# New S&W sheild 9mm



## Perdido Duct Cleaning (Mar 13, 2012)

Just released by S&W

Smith and wesson sheild 9mm, single stack 

Thinner than G26, better trigger than a kahr

Only downside so far is weight 19 oz, so heavier than a kahr


Ive put 150rds thru mine, flawless, shoots great (similar to the PPS)

comes with a 7rd flush fit and an 8rd extended (if anyone buys a sheild and wants to, I will *trade* my extended mag for a *flush fit*, i dont use mags with pinky extensions)

if you have been looking for a carry piece and the g26 is too fat for you and you just dont like the kahr, then this is a good medium

under $449 street price

here is some online reviews for those who havent seen this gun, as of today no stores in Pcola have these in stock, been calling them every day, got mine from an FFL buddy who had one reserved

Trigger feels great, almost no travel, diffrent than a standard m&p trigger

Great IWB carry gun, too long for pocket carry *unless you can pocket carry a g26*


----------



## FrankwT (Jul 25, 2010)

Looks nice but I will stick with a Glock and 10 rds.


----------



## bama99 (Dec 20, 2009)

Looks nice! My wife has a PPS but prefers to carry her db380 most of the time. I have been carrying the PPS in a CrossBreed type holster inside the waist ban and it is VERY comfortable. I find it easy to carry an extra clip in the pocket as well.

= Supplied information =
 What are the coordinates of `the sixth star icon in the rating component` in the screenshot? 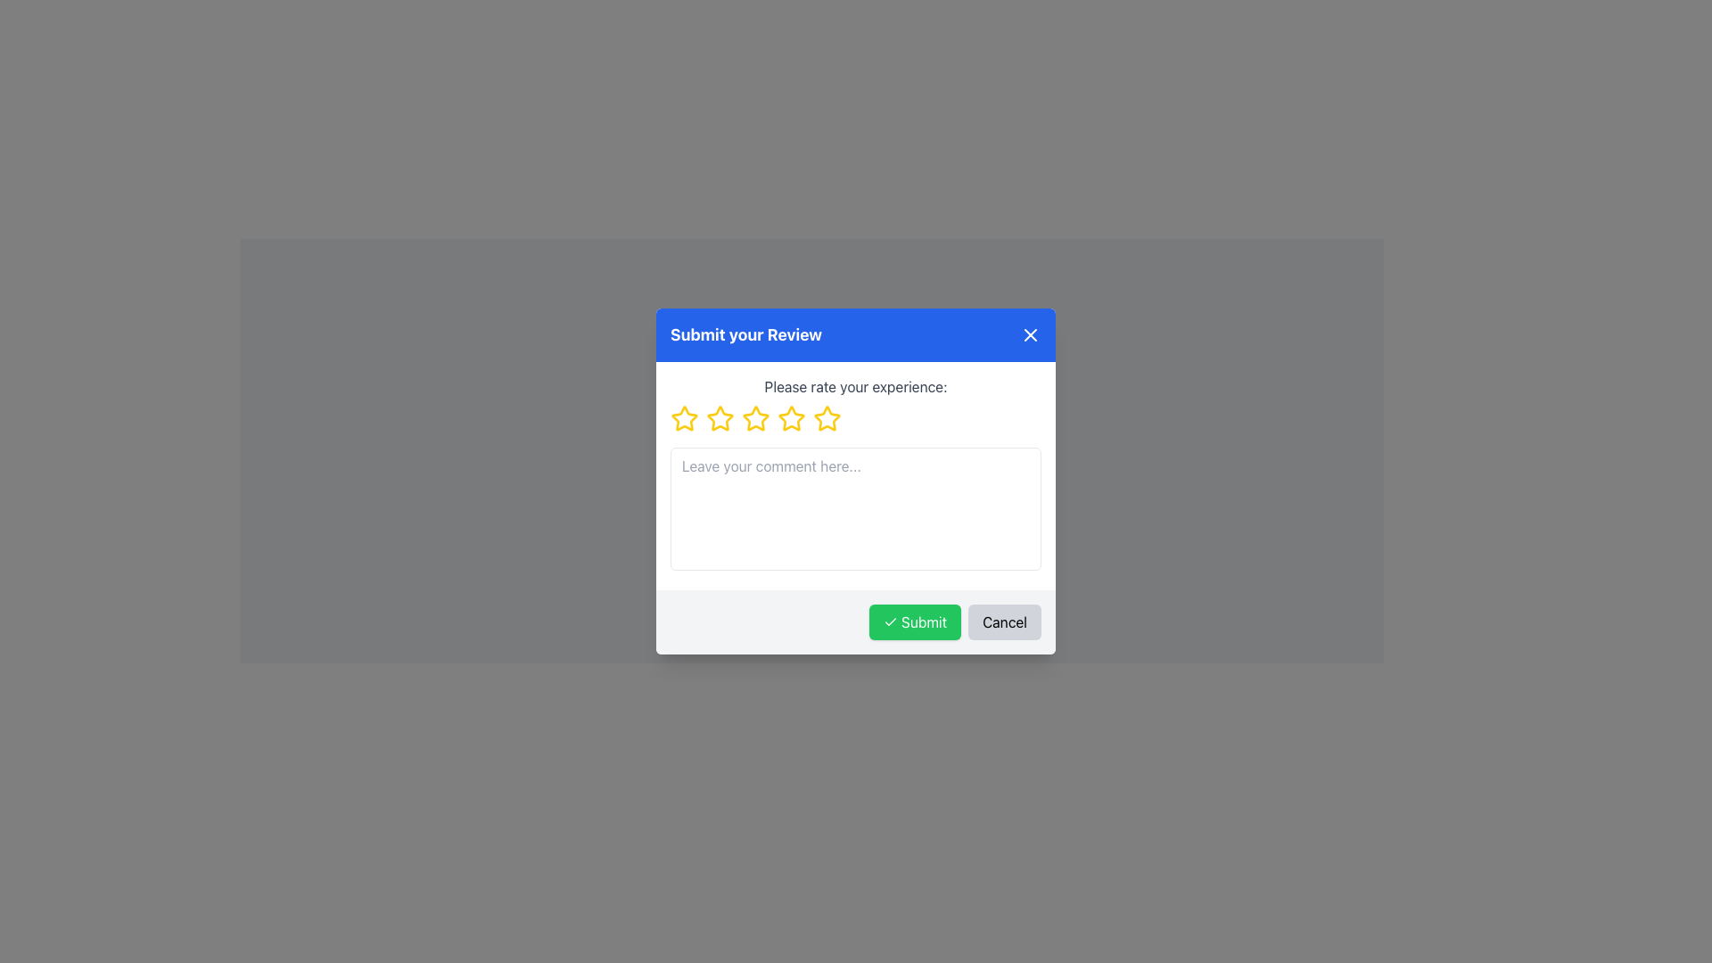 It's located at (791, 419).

==

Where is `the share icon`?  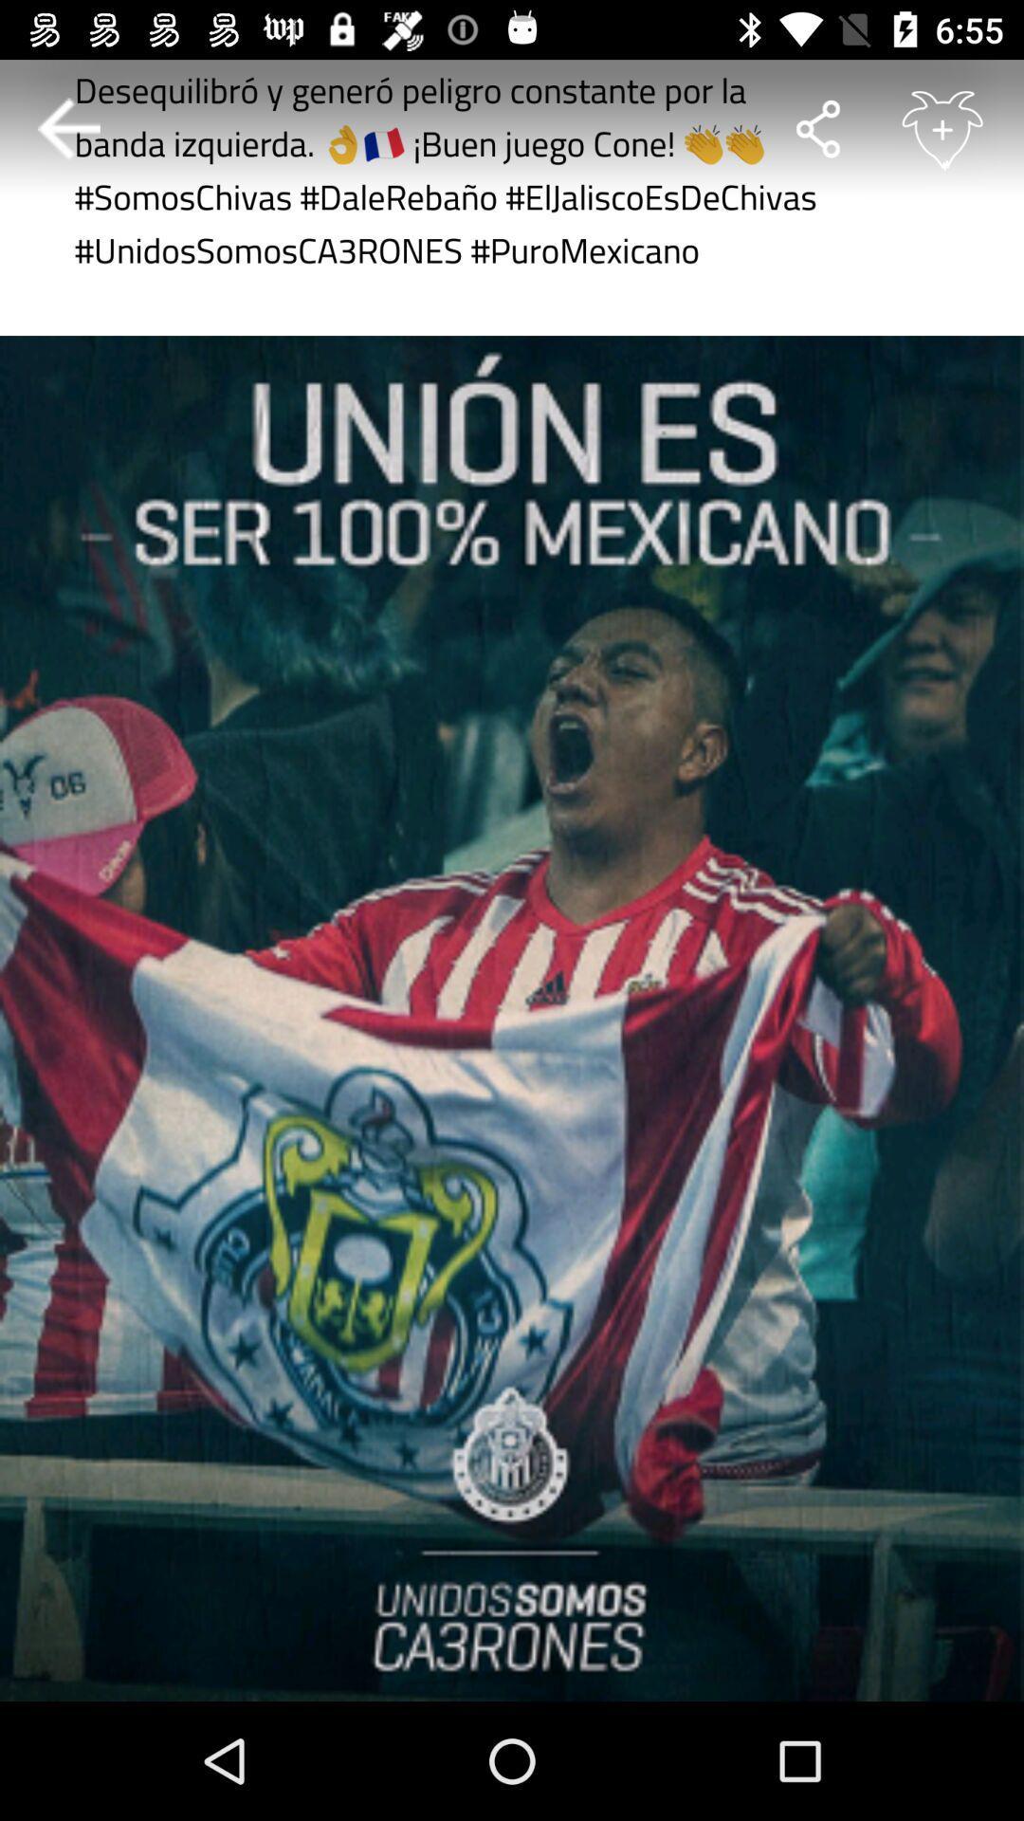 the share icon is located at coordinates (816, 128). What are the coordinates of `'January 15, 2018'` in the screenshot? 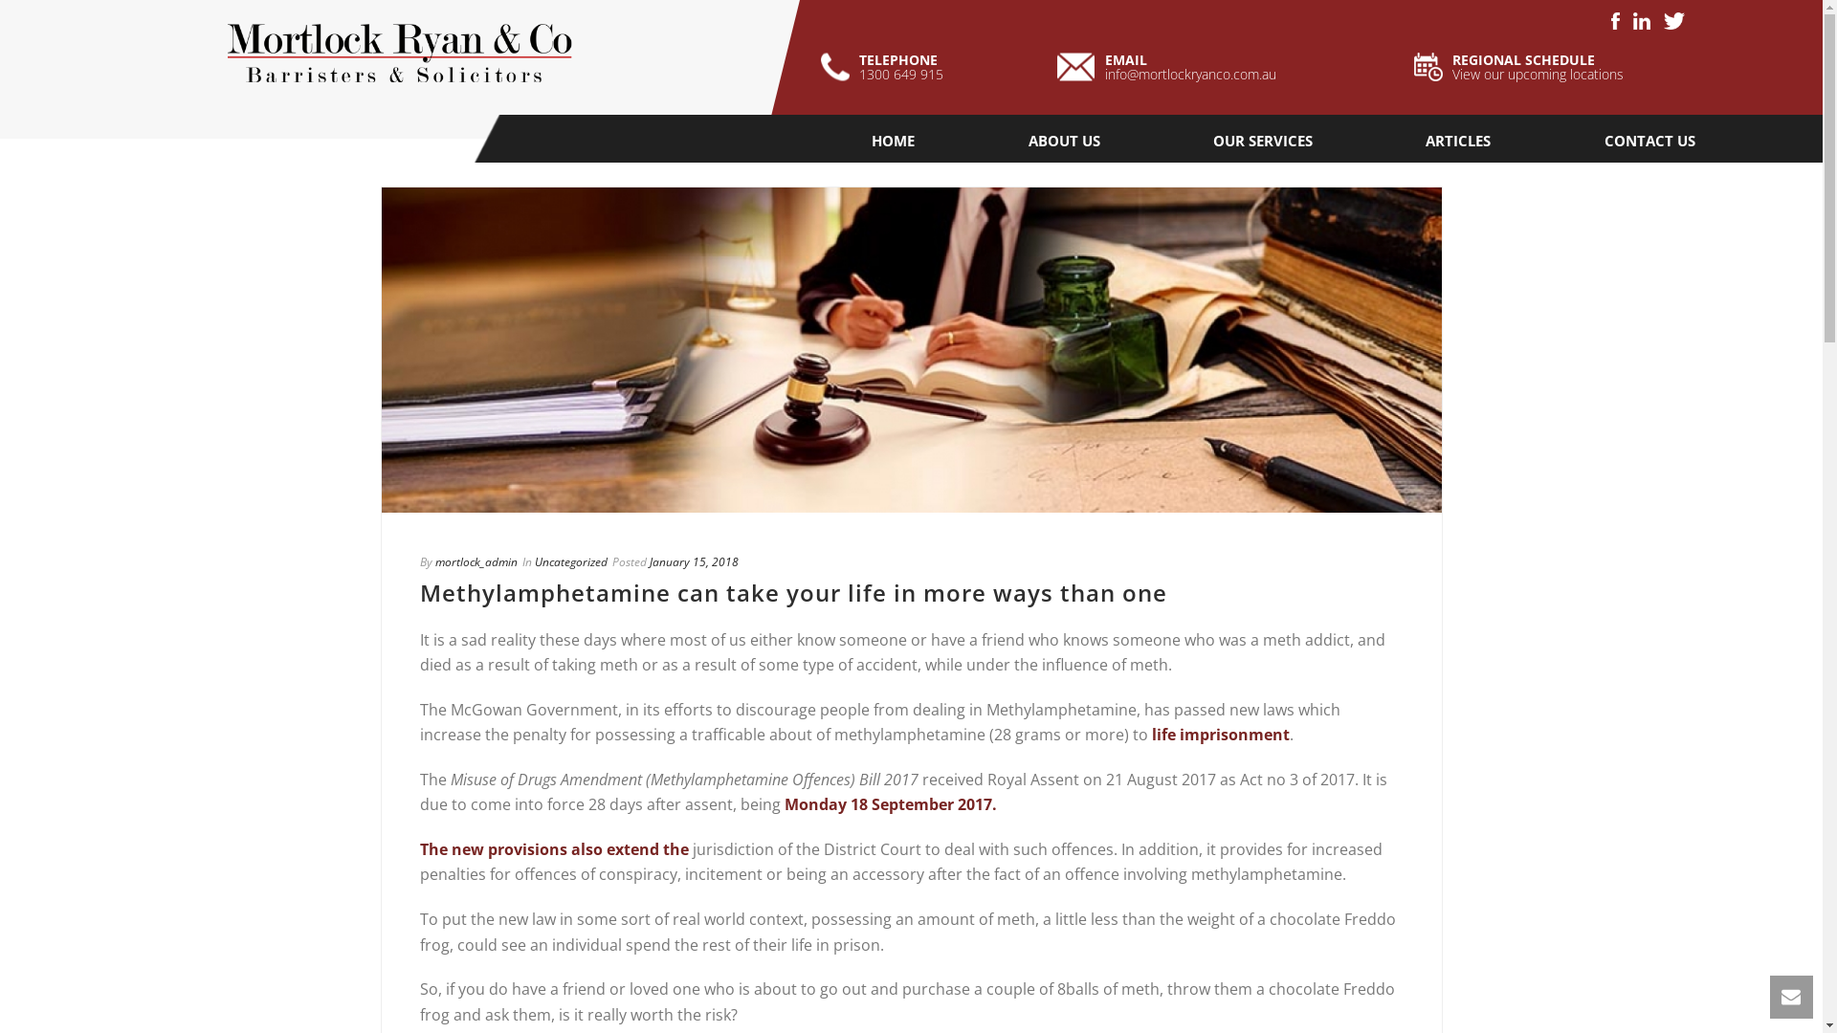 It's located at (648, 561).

= Required tasks =
1 – In the forum thread about the new Smith and Wesson 9mm, which two magazines does the first poster say the pistol comes with?
2 – Repeat word for word the part of the forum thread starting with "comes with a" and going on through "with pinky extensions)".

= Set of answers =
1 – It comes with a 7-round flush-fit magazine and an 8-round extended magazine.

2 –
comes with a 7rd flush fit and an 8rd extended (if anyone buys a sheild and wants to, I will *trade* my extended mag for a *flush fit*, i dont use mags with pinky extensions)